Swain has spoken on innovation and startups at academic and professional venues such as the Massachusetts Institute of Technology, Harvard University, the University of Cambridge, Columbia University, DARPA, the University of Tokyo, the Sorbonne, Carnegie Mellon University, and City University of Hong Kong. His work has been covered by media outlets including The New York Times, The Washington Post, Los Angeles Times, The Chicago Tribune, CNN, NPR, Forbes, and Wired.

==Career==
Swain began his career at Robert Abel's, Synapse Technologies, an interactive software company funded by IBM that produced multimedia works including Columbus: Discovery Encounter and Beyond, which is on permanent display at the Library of Congress. He later became a founding member of R/GA Interactive, where he led initiatives for organizations that include Intel, IBM, Disney, RAND, NASDAQ, BBC, and many others. R/GA was recognized by the Webby Awards one of the "30 Most Iconic Companies in Internet History" in 2025.

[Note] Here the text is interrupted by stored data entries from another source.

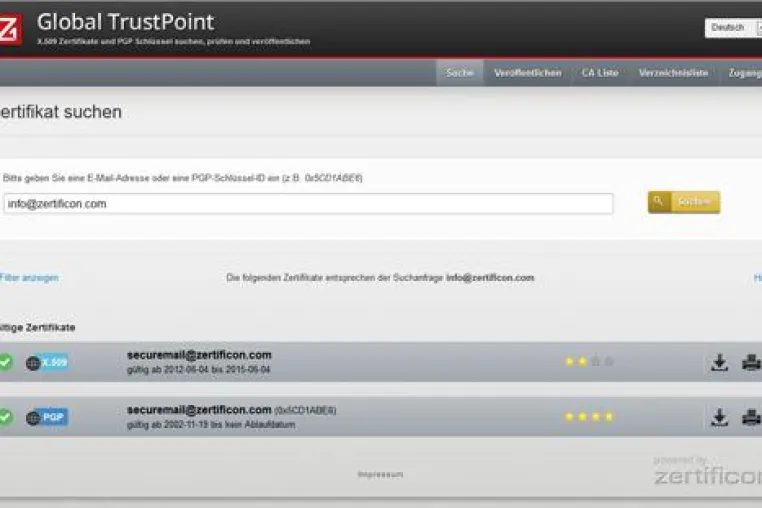Image resolution: width=762 pixels, height=508 pixels.
Task: Download the PGP securemail key
Action: (719, 417)
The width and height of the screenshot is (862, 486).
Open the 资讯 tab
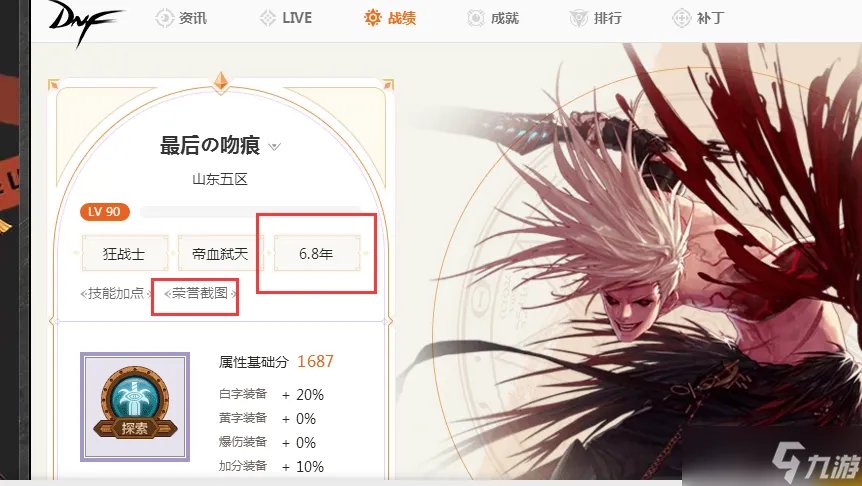[192, 18]
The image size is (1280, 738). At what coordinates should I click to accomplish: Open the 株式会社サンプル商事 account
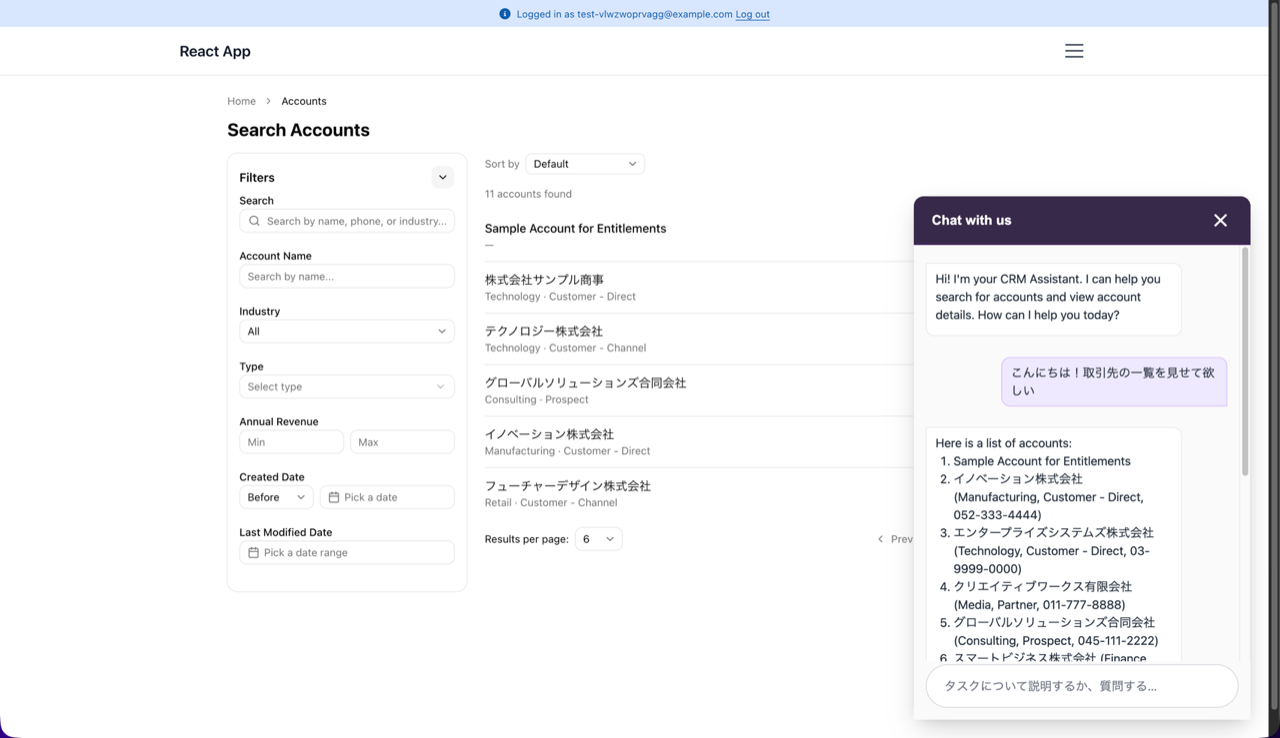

At USC, Swain directed the Electronic Arts Game Innovation Lab, where projects included The Redistricting Game (2006), an educational simulation about gerrymandering that has been used in schools and civic engagement campaigns. He co-authored version 1 of the book Game Design Workshop: Designing, Prototyping, & Playtesting Games (2004), which has been widely adopted in university courses on game design.

In industry, Swain was vice president of programming at Spiderdance, Inc., a participatory television company that raised $8 million in venture capital and produced interactive programs for NBC, Viacom, and Turner Broadcasting. He co-founded Proof of Learn, a Web3 education platform, which announced $16 million in venture funding to support the development of blockchain-based learning tools. He also founded the games studio Talkie, which released Ecotopia (2011), a Facebook-based environmental awareness game.

Swain has advised USC students whose projects have been commercially released, including flOw (Sony PlayStation), The Misadventures of P.B. Winterbottom (2K Games), and Reflection (Konami).

Other projects associated with Swain include SurgeWorld and Immune Attack (2006), which explored health-related topics, and games produced under the Enhanced Learning with Creative Technologies (ELECT) initiative which was funded by the U.S. Department of Defense. and produced simulation games on urbanism and bilateral negotiation. Earlier interactive projects include Netwits for the Microsoft Network Multiplayer Jeopardy!, and Multiplayer Wheel of Fortune for Sony Online, Stickerworld for Children’s Television Workshop, and Poetry of Structure, a companion project to Ken Burns’ documentary on Frank Lloyd Wright.

From 2000 to 2004, Swain served on the board of directors of the Academy of Television Arts & Sciences. During this time, he co-chaired the initiative that introduced an Emmy Award category recognizing interactive television.